Youtube channel: It's Okay to be Smart

What, who, when, how, why? Then, so?

Even if you don't remember every time you got sick or got flu shot going back to your childhood, your body does.

Each of this is a time when you faced some germy invader and after you fought them off, your body stored in memory so it would recognize these threats if they showed up again. A cellular memory in your immune system.

The immune system is so adaptable and long-lasting that we would be able to engineer our bodies and become immune to germs we've never met or even give ourselves a universal immunity.

The first level of defense is physical i.e. our skin.

When something leaks through, our second level of defense will come to confront it: our white blood cells.
They attack these biohazards with chemical weapons and call in reinforcements to engulf them, and triggering an alarm system called inflammation.

This is your innate immune system at work, billions of cellular soldiers that have been protecting you since birth.

When the threats are much more serious, just like how some bacteria and viruses could double in your body every twenty minutes, our adaptive immune response is there as a capable foe.

These antibodies/ protein carries a unique region with a special shape that allows it to latch onto one particular enemy, like a lock that fits a single key. When one finds its match, it can coordinate all your body's defense to fight this one intruder.

Your immune system learns from this fight so it can attack even stronger if you ever meet the germ again in the future. This is called being immune.

Antibodies stick like Velcro to tiny shapes or handles on the surface of the enemy. Your body is full of different shaped antibodies, all waiting to run into their perfect target.

How does the immune system make the right antibodies for germs you've never met? Look in the DNA, you won't find specific blueprints for the flu or cold virus for example, but their rather unique shape is built from random shuffling. The strategy is to make enough combinations that there's a chance that one will fit that key.

Deep in the bone marrow, there are B-cells destined to carry antibody armours and each of them has the power to make an exorbitant number of unique antibody shapes by shuffling just three sets of genetic instructions.

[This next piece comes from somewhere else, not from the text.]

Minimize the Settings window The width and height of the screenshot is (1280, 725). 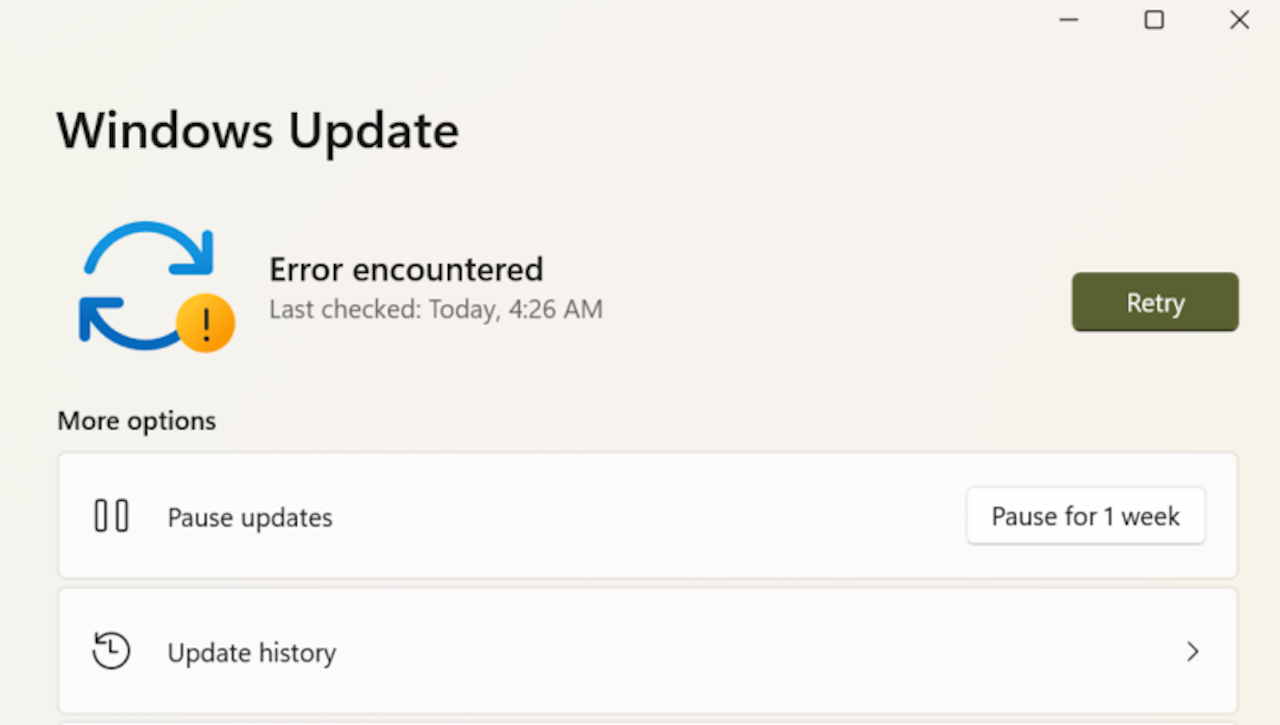click(x=1069, y=20)
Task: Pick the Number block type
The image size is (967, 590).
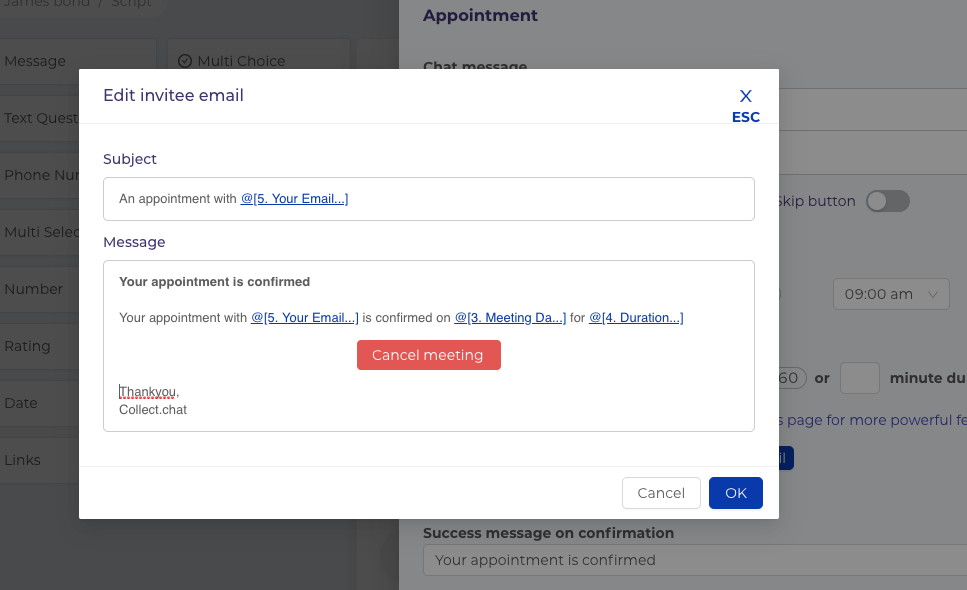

For example and making it clearer, these cells have three gene decks to work with to start building an antibody. By picking one card from each deck, they can make about 10,000 genetic hands. Next, random DNA letters are inserted in between these genes, adding another layer of variety up to ten million times more possible combinations.

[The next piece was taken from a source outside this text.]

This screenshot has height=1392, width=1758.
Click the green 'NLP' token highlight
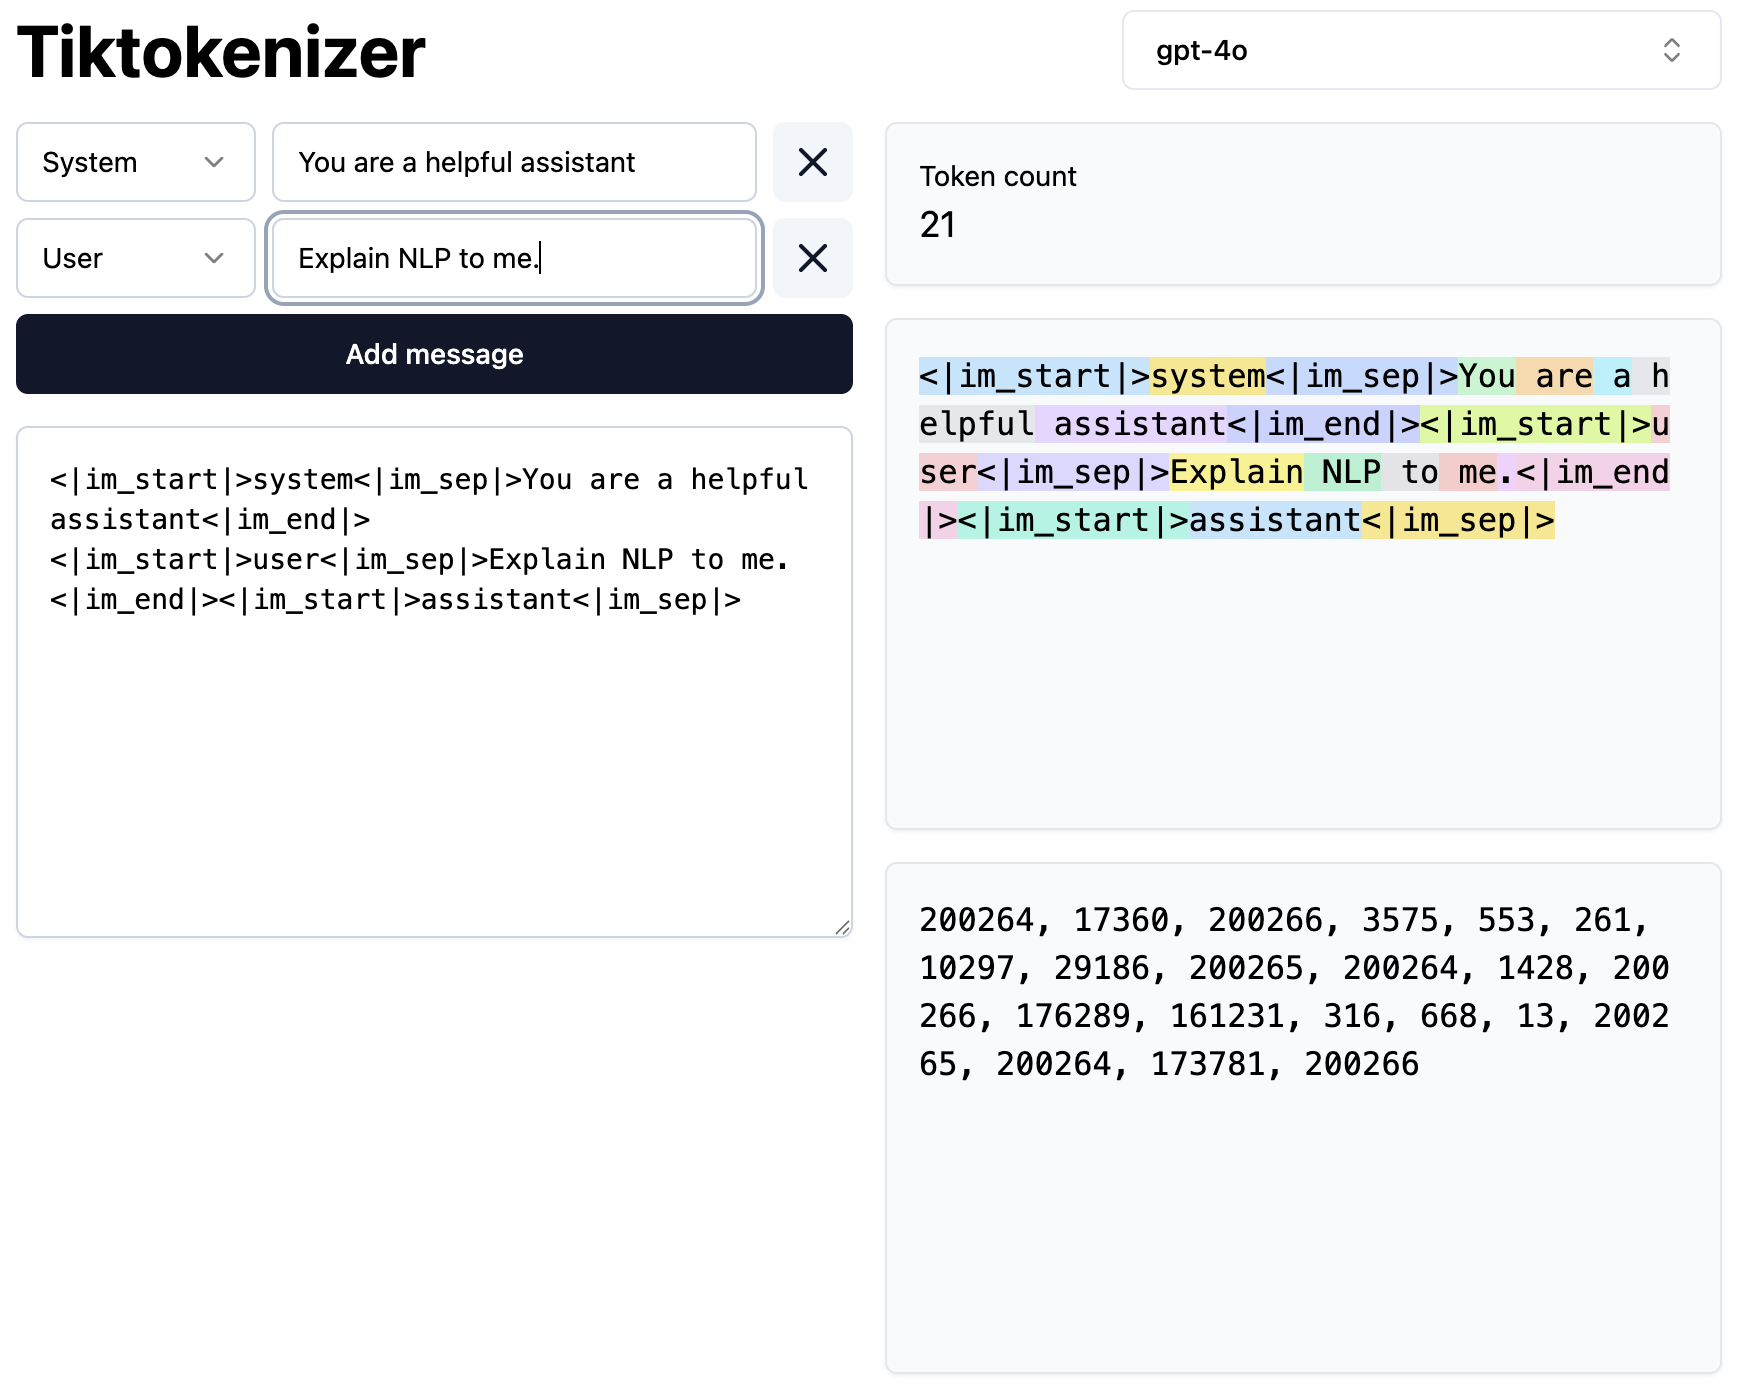point(1343,473)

After being sent out to patrol your body and fight germs, these antibodies will continue to mutate and tweak their shape to stay a step ahead of the enemy. When a B-cell locks into a match, it clones itself and some of these new soldiers become little factories, shooting thousands of identical antibodies at the invader every minute. They can neutralize the threat on their own or wait for the rest of the body's immune army to arrive. 

When the battle is over, a few of the clones hang back and become the body's immune system memory, carrying a copy of the unique antibody while remain in patrol for the rest of their lives and being ready to return to action when the threat returns.

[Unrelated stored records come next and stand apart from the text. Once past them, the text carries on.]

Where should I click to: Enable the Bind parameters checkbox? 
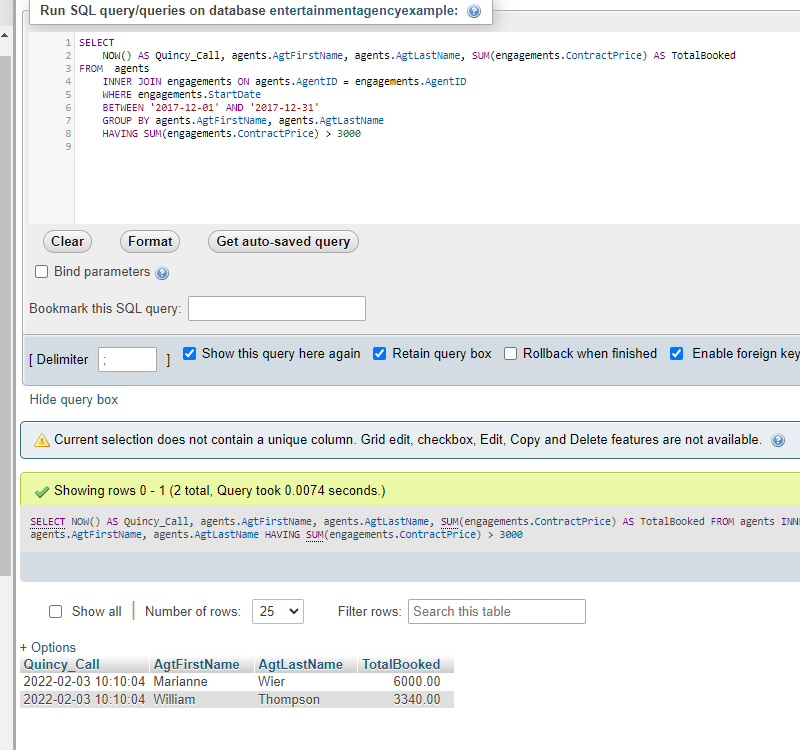click(x=41, y=272)
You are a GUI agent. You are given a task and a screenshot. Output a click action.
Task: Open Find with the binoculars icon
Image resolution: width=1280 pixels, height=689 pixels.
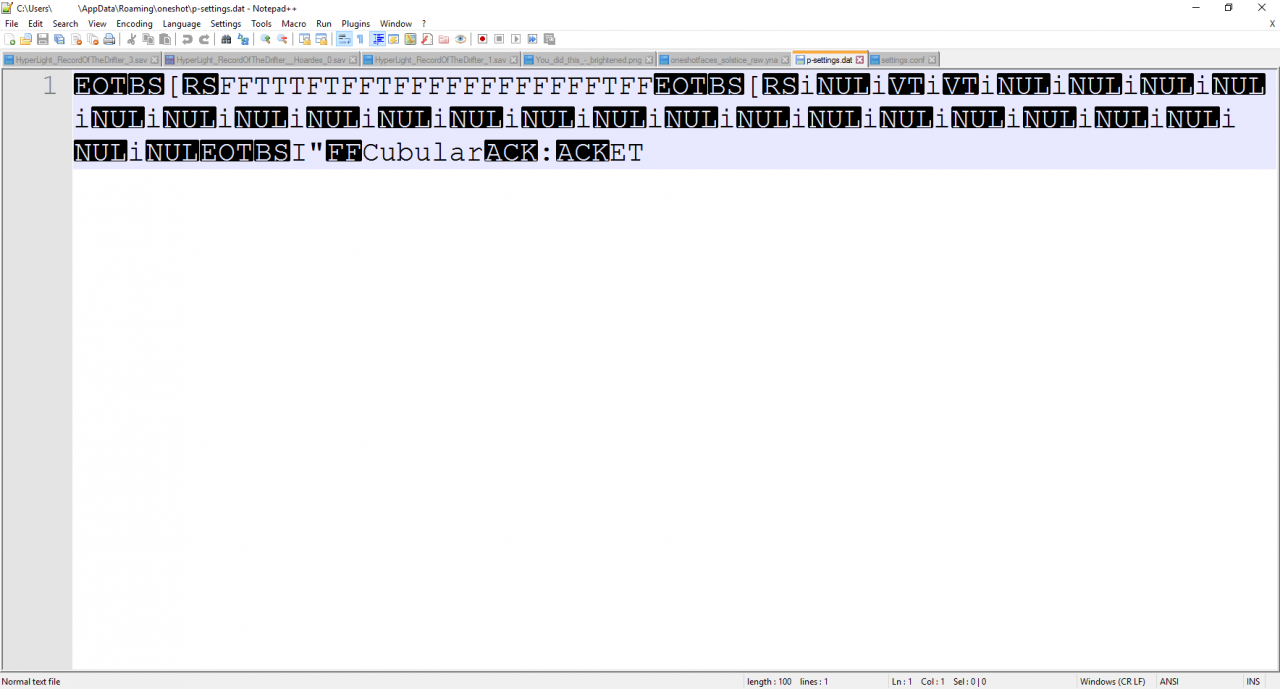point(226,40)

This is what vaccine do: showing the immune system what a germ looks like to create a memory without you getting sick in the first place which can last a lifetime. For example, the 1918 Spanish flu survivors still have the antibodies to the virus in their blood today and being used to keep healthy people safe when it came back in 2009.

Unfortunately, germs are always mutating and evolving as well and this game of cat and mouse is why we face new versions of germs like Influenza each year and we need new vaccines to help fight them.

Scientists have found however that some rare antibodies bind to every version of a virus which could be used to get closer to a universal flu treatment

Even if you do not pay attention to your body, your immune system does.